Saved entries:

※ ※ ※

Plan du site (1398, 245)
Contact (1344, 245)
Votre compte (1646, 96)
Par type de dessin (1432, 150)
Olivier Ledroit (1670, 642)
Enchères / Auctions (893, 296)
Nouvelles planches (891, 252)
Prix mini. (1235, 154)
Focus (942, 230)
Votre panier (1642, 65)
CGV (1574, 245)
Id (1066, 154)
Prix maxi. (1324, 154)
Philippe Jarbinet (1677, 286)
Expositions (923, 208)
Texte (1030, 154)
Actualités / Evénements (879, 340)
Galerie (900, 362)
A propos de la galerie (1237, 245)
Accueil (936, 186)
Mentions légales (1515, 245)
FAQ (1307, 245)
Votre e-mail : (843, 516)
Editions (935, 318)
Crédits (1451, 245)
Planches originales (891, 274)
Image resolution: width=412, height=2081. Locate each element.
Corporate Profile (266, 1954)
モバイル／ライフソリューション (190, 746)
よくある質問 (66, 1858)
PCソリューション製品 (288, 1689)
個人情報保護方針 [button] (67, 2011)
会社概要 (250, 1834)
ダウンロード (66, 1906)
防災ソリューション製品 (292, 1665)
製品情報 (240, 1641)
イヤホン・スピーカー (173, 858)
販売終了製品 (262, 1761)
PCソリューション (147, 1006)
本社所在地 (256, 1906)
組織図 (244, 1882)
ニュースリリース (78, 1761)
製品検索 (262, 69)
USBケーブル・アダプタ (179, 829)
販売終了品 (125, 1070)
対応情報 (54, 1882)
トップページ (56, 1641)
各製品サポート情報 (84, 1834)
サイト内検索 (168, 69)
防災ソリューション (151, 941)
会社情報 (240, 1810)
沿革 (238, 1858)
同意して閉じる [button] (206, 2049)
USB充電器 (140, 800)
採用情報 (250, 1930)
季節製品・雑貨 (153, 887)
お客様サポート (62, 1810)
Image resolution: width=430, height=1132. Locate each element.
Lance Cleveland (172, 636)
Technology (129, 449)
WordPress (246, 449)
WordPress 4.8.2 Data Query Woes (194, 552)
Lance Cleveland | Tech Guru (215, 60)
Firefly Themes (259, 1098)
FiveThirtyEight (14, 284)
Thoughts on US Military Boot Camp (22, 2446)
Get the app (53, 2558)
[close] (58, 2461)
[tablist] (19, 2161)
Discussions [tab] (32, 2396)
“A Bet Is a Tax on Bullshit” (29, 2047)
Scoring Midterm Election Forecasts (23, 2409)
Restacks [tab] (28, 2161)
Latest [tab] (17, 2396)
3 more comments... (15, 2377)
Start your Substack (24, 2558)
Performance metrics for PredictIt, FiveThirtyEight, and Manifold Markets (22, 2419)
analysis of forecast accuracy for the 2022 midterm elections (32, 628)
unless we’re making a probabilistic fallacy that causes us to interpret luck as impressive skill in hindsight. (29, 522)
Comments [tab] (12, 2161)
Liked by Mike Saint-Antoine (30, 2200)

※ ※ ※

» **THE PROBLEM**
Every record must be set down again exactly.

» **SOLUTION TO THE EXERCISE**
Plan du site (1398, 245)
Contact (1344, 245)
Votre compte (1646, 96)
Par type de dessin (1432, 150)
Olivier Ledroit (1670, 642)
Enchères / Auctions (893, 296)
Nouvelles planches (891, 252)
Prix mini. (1235, 154)
Focus (942, 230)
Votre panier (1642, 65)
CGV (1574, 245)
Id (1066, 154)
Prix maxi. (1324, 154)
Philippe Jarbinet (1677, 286)
Expositions (923, 208)
Texte (1030, 154)
Actualités / Evénements (879, 340)
Galerie (900, 362)
A propos de la galerie (1237, 245)
Accueil (936, 186)
Mentions légales (1515, 245)
FAQ (1307, 245)
Votre e-mail : (843, 516)
Editions (935, 318)
Crédits (1451, 245)
Planches originales (891, 274)
Image resolution: width=412, height=2081. Locate each element.
Corporate Profile (266, 1954)
モバイル／ライフソリューション (190, 746)
よくある質問 (66, 1858)
PCソリューション製品 (288, 1689)
個人情報保護方針 [button] (67, 2011)
会社概要 (250, 1834)
ダウンロード (66, 1906)
防災ソリューション製品 (292, 1665)
製品情報 (240, 1641)
イヤホン・スピーカー (173, 858)
販売終了製品 (262, 1761)
PCソリューション (147, 1006)
本社所在地 (256, 1906)
組織図 (244, 1882)
ニュースリリース (78, 1761)
製品検索 (262, 69)
USBケーブル・アダプタ (179, 829)
販売終了品 (125, 1070)
対応情報 (54, 1882)
トップページ (56, 1641)
各製品サポート情報 (84, 1834)
サイト内検索 (168, 69)
防災ソリューション (151, 941)
会社情報 (240, 1810)
沿革 (238, 1858)
同意して閉じる [button] (206, 2049)
USB充電器 (140, 800)
採用情報 (250, 1930)
季節製品・雑貨 (153, 887)
お客様サポート (62, 1810)
Image resolution: width=430, height=1132. Locate each element.
Lance Cleveland (172, 636)
Technology (129, 449)
WordPress (246, 449)
WordPress 4.8.2 Data Query Woes (194, 552)
Lance Cleveland | Tech Guru (215, 60)
Firefly Themes (259, 1098)
FiveThirtyEight (14, 284)
Thoughts on US Military Boot Camp (22, 2446)
Get the app (53, 2558)
[close] (58, 2461)
[tablist] (19, 2161)
Discussions [tab] (32, 2396)
“A Bet Is a Tax on Bullshit” (29, 2047)
Scoring Midterm Election Forecasts (23, 2409)
Restacks [tab] (28, 2161)
Latest [tab] (17, 2396)
3 more comments... (15, 2377)
Start your Substack (24, 2558)
Performance metrics for PredictIt, FiveThirtyEight, and Manifold Markets (22, 2419)
analysis of forecast accuracy for the 2022 midterm elections (32, 628)
unless we’re making a probabilistic fallacy that causes us to interpret luck as impressive skill in hindsight. (29, 522)
Comments [tab] (12, 2161)
Liked by Mike Saint-Antoine (30, 2200)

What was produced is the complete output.